• Work order:
Check every line in the records below for the word "screenshot" and report how many have it, nothing more.

Saved entries:
[Start of section]

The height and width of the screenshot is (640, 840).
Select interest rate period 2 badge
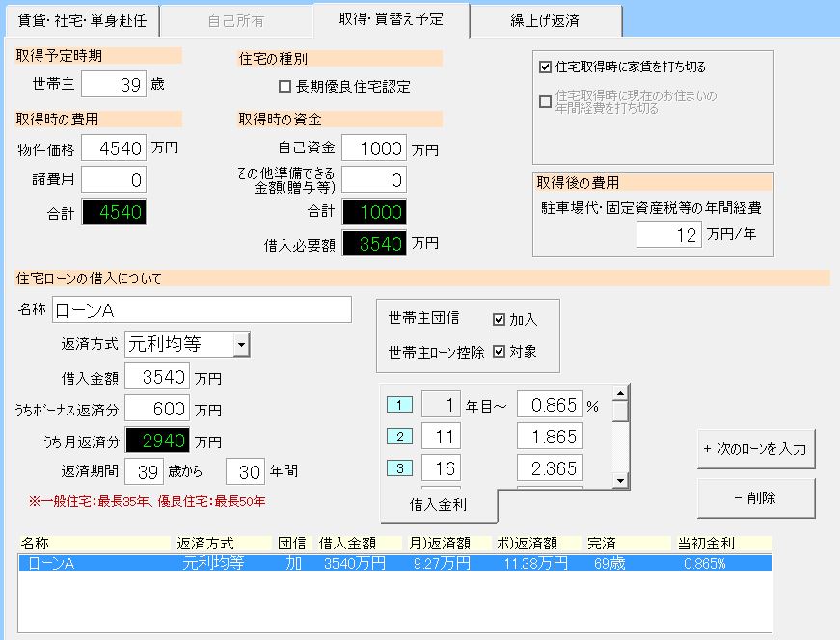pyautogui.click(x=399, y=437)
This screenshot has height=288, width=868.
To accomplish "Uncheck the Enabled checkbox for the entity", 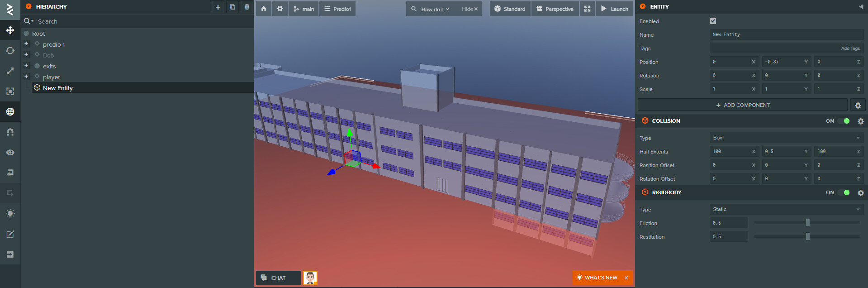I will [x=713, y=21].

[End of section]
[Start of section]

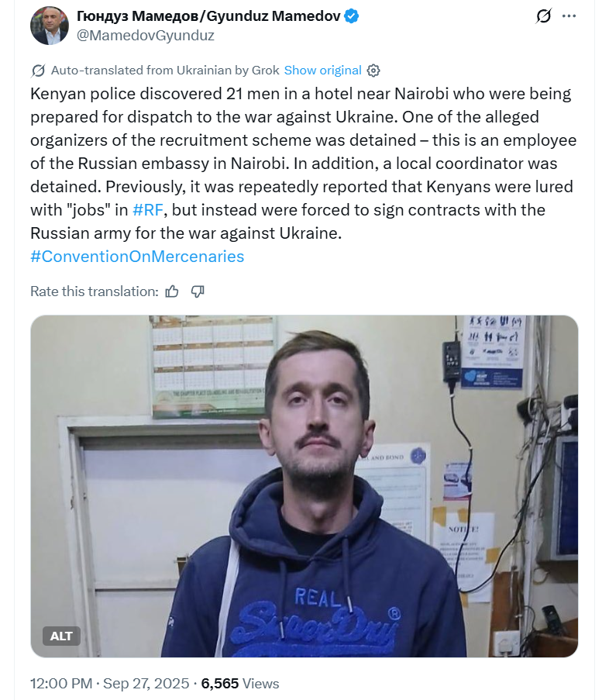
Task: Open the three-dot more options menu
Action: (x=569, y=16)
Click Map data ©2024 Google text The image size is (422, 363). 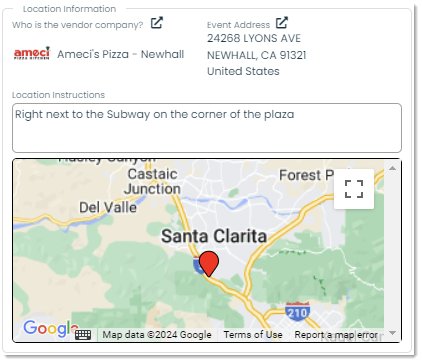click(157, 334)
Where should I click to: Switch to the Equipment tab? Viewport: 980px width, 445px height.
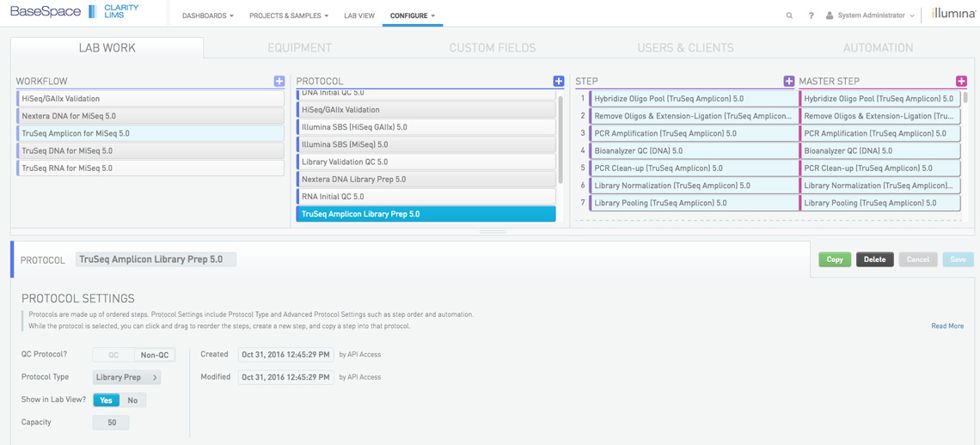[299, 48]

[End of section]

• Response below:
2